Gunhouse 1A. Battery 1 (in the 1940 scheme) position A was designed to be a small fortification in its own right. Its walls are at least 15 inches thick with a reinforced concrete base that overlaps the Victorian casemates below and therefore has to supported to the rear by 7 brick and reinforced concrete pillars. The gun house is basically a retangular building with small wings either side and a sloping roof towards the rear. It has a canopy or pelmate of steel plate hung on the front face which is painted two-tone wavy deep (north sea) grey-green and light sea grey.
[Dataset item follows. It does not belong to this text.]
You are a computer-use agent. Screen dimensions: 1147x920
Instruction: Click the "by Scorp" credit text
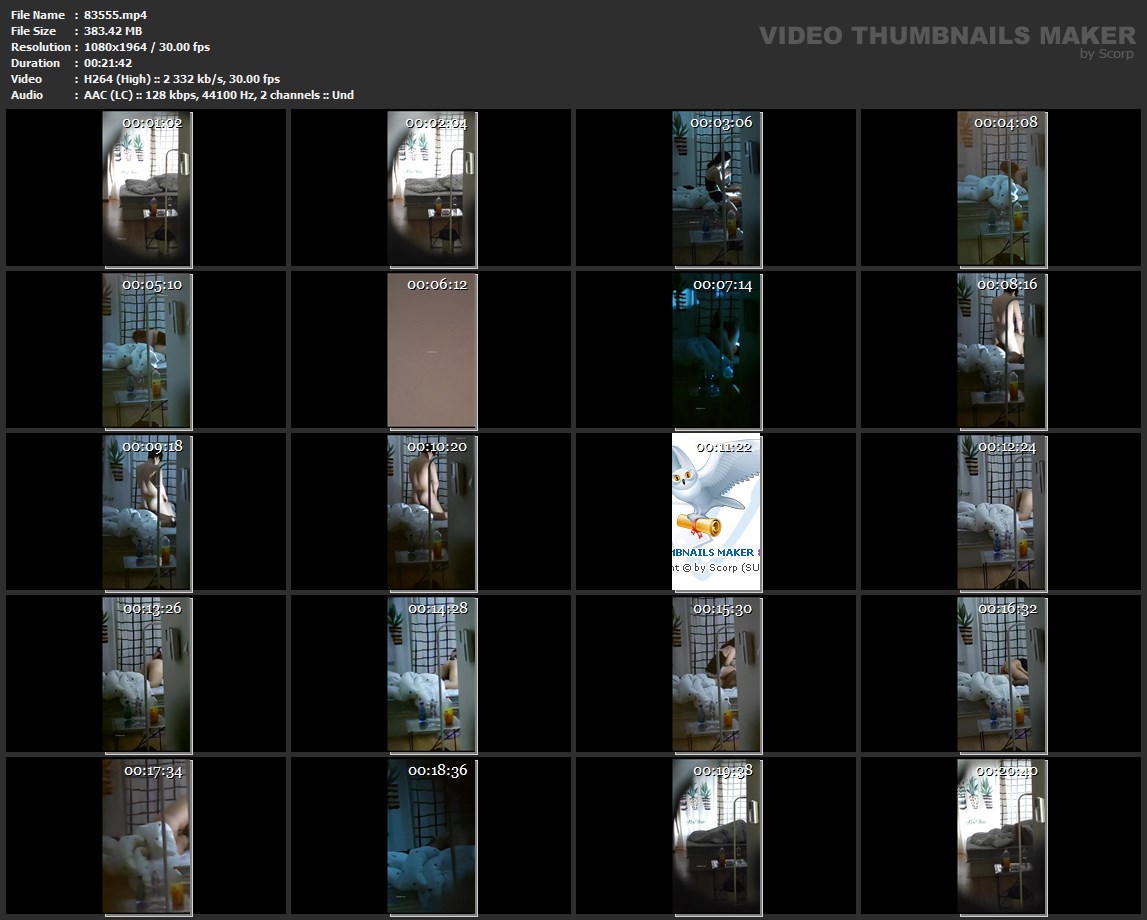[1107, 54]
To enclose the gun, several more sheets were hung, arranged so that they could be slid to one side as required. Into the brick walls 4 precast concrete loopholes for rifles or light machine guns were inserted during building. one to fire north, one south and a pair west into and over the fort. These loopholes could also be used for observation and sentries would be posted behind each. This gunhouse is built on the site of the WWI, 6" emplacement. During WWII a 5.5" naval gun from HMS Hood was installed, while another was placed in gunhouse 1B.

6. 1943 Bofors position

1943 Bofors emplacement. During the Second World War, the fort was equiped with two Bofors Anti-Aircraft guns.

Weights and dimensions
40mm anti-aircraft artillery
Dated 1943
Calibre (mm) 40
Barrel length (cals) 56
weight in action (Kg) 522 (1,150lbs)
Weight of round (Kg) 2.15 (4.75lbs)
Projectile (Kg) HE 0.9 (1.985lbs)
Round length (mm) 447
Muzzle velocity (m/sec) 881
Ceiling (m) 6796
Range (m) at 10 degrees 6228
Rate of fire (max) 160 rounds/min

These Bofors were the only weapons to fire in anger throughout the history of Coalhouse. Four of the pictures show the Bofors that is mounted on the roof. This weapon, although dated 1943 has been modified in later years and is fitted on an electrically operated mounting probably from a warship. It was donated by the Gunnery School at Shoeburyness and was flown to the fort below a Chinhook helicopter a number of years ago. The Bofors second from top is fitted on a mobile carriage and can be found in the parade ground.